Obviously neither of these paths are healthy or sustainable, but another opportunity for employment sprung up in the void left by logging – tourism. Tourism makes up an enormous percentage of many Southeast Asian countries income per year. In Thailand, you can find elephant tourist camps just about everywhere you go. Some are basic small operations with five to ten elephants that give rides to tourists through jungle paths, also known as trekking. Others are giant operations that employ up to 90 elephants at a time. These camps may focus on trekking as well, but some also feature performances, such as examples of how they were used logging, fun little games and tricks that they can do, and a most recent edition; painting sessions. Painting programs seem to have sprung up all over Thailand these days. The AEACP is not affiliated with all of the camps but we are excited to see how the idea has spread the way it has.

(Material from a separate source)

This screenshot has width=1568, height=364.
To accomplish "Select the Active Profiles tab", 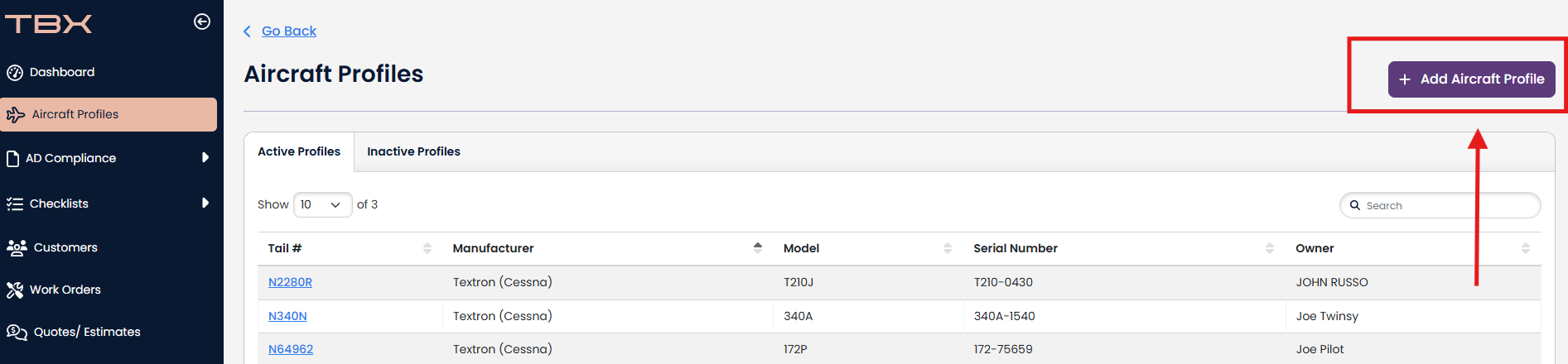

The tourism industry is not innately good or bad. When looked at practically, what it comes down to is that the elephants have to, in a sense, earn their keep somehow, so as long as they are well taken care of, giving rides to tourists is not too difficult for them considering their past employment. Personally, I am not too keen on some of the elephant performances in which they do circus-type tricks, but many people do seem to enjoy them. All in all, it is my belief that of most importance is whether or not the elephants are well taken care of. Ideally of course, the elephants would roam free across the open plains, but global circumstances being what they are, we are forced to deal with the reality of the situation. The care for the elephants is very much dependant on the owner and the elephant’s mahout. Some camps that I have visited, proper care is still being worked toward, while at others, despite having to work during the day, the elephants lead very happy rewarding lives. We do not support any camps that tolerate abuse of their elephants. This is clearly defined in the contracts that we maintain with each camp or center that we work with and conditions are evaluated annually.
Nevertheless, the AEACP was originally created as an alternative to illegal logging, to begging on city streets, or having to perform circus tricks. The very core concept of the project is to provide a way for an elephant to earn a living as an artist. Painting an hour a day after bathing, eating, and relaxing doesn’t sound like a bad life to any of us I’m sure. Speaking of which, we are not yet taking human applicants but we will be sure to put you on the waiting list : ) One of our immediate goals is to provide as many elephants as we can with a happy, healthy, enriched existence. Each camp and elephant that we work with does have their own unique circumstances and in reality, most domesticated elephants today exist within this realm of tourism driven camps. There are exceptions to this as seen in the Phnom Tamao Rescue Center in Cambodia but for the most part elephants and mahouts need to be fed, and it is tourism that has proven to be the greatest source of income for most elephant owners and caretakers.
For those of you whom have read the unfortunately now out-of-print, When Elephants Paint, I hope this essay serves as a continuation or update on the situation elephants throughout Southeast Asia faced at the time that the book was written. For those of you new to the project and the elephant art movement, I hope this passage helps bring the reality of the elephants situation and the plight that they are facing better into focus for you.
Thank you for your time and support.